It’s probably too late for Disney to un-buy the ABC television network. But if we had a time machine and that purchase could be undone, Schooled might have been a better sitcom.
Schooled, which premieres Wednesday at 8:30 p.m. ET on ABC, revolves around a woman who was the valedictorian of screw-ups in her high school days and now has returned to the same school several years later as a teacher.
AJ Michalka (top) plays Lainey Lewis, who left William Penn Academy with dreams of becoming a rock star. Instead, after several years playing kids’ birthday parties and singing backup harmonies for commercials, she ended up with only a scary level of credit card debt.
Prompted by her parents to get a real job, she applied to be a music teacher at William Penn, and landed the gig despite having no experience and, frankly, not a lot of qualification.
If the name William Penn Academy sounds vaguely familiar, it’s the name of the school in ABC’s hit series The Goldbergs. Schooled is a spinoff from The Goldbergs. Adam Goldberg is producing Schooled, and apparently convinced ABC to go ahead with it after the network first decided not to.
Set in the 1990s, Schooled has a premise we can work with. Teachers returning to their old school has been a successful gambit before, witness Matthew Morrison on Glee, and a new-wave teacher shaking up a staid music program – well, do the words Jack Black and School of Rock mean anything to you?
Lainey goes into her new gig with the right attitude. She’s still the kid who was looking for every angle to break the rules and avoid all the work. So when she faces a current student with the same game plan, Felicia Winston (Rachel Crow), Lainey can stay one move ahead.
That doesn’t mean Lainey always wins. It does give her an entry point that just might buy her enough time so she can learn how to actually become a teacher.
Naturally she immediately takes on a de facto family at William Penn. That includes Principal Glasscott (Tim Meadows, top) and Coach Mellor (Bryan Callen, top), who remembers Lainey as the delinquent she was.

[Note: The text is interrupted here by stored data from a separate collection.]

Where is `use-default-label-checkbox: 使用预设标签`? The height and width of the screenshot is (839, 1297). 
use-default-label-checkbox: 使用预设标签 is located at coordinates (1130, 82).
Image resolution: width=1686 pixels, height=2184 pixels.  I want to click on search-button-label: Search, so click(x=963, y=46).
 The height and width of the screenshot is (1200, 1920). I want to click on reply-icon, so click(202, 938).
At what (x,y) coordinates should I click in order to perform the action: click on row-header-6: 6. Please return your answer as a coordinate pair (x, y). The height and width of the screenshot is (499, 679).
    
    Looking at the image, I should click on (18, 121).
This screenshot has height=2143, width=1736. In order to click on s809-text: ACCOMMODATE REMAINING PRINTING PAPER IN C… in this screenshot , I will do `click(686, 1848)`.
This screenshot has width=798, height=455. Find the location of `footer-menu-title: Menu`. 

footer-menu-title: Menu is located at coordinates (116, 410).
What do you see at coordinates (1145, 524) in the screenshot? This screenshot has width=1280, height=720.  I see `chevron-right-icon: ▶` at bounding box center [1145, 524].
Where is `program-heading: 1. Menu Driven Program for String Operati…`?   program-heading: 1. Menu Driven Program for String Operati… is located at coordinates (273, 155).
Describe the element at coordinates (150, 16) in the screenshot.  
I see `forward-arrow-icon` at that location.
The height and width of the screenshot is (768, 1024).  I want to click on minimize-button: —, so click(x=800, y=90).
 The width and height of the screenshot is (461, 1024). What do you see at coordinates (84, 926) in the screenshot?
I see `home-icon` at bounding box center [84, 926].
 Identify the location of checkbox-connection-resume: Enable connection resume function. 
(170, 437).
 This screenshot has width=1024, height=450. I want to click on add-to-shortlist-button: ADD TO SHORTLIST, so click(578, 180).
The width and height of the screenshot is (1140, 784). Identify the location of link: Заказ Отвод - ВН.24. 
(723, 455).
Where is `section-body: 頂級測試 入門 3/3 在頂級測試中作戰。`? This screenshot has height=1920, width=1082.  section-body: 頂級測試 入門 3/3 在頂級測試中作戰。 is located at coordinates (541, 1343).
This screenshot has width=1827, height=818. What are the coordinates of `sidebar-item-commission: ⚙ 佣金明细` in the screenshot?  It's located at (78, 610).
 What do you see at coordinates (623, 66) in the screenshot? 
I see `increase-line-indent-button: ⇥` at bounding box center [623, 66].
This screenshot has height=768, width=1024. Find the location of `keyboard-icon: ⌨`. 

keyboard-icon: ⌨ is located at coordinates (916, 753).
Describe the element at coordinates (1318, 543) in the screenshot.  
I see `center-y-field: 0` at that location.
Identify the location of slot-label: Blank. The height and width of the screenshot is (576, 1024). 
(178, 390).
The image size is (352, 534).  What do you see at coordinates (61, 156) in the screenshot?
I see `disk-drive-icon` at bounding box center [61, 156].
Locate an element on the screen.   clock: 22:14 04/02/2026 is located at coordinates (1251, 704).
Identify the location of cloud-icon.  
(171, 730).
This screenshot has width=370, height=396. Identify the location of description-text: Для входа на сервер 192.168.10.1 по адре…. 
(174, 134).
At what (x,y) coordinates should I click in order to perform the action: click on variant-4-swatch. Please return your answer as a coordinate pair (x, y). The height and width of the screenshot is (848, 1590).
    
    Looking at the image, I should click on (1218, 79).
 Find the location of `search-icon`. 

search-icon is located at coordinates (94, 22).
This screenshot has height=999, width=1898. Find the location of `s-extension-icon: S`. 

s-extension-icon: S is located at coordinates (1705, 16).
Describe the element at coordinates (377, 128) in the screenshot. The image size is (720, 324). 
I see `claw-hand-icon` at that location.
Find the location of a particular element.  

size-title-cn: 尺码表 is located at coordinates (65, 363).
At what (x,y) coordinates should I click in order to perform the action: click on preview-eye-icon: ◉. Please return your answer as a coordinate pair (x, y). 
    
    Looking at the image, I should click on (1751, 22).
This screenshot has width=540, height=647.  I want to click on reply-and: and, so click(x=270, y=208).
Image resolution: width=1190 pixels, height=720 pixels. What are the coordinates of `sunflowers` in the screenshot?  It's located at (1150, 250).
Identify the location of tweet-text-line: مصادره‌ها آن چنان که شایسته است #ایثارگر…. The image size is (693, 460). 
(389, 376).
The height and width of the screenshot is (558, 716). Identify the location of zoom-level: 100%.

This is the early point at which Glee, to name one random recent high school show, wisely introduced a pattern of sporadic ongoing tension.
Lainey and coach Mellor will of course become colleagues as they share experiences and dramas. They need points of conflict, however, and while we undoubtedly will get some of those as the show rolls along, Schooled feels compelled in the first episode to reassure us there will also be heartwarming bonding.
That’s in addition to several terribly sweet light-bulb moments, when characters realize everything will improve if they just let themselves look at their work and mission in a generous, more open light.
Schooled also feels compelled, up front, to shower overt praise on teachers and the profession of teaching.
That praise is, of course, deserved and something we should all keep in mind in our real lives.
But Schooled isn’t a documentary. It’s a sitcom. It needs to find humor in real life, which doesn’t mean just setup jokes about rookie teachers who show up the first day wearing two different-colored shoes.
It’s fine if Schooled wants to incorporate big chunks of sentimental. That’s worked for The Goldbergs. It’s also fine if Schooled wants to lead us to a happy ending. When it feels like the happy ending has been dropped into the first episode, however, the whole thing needs a little less Disney.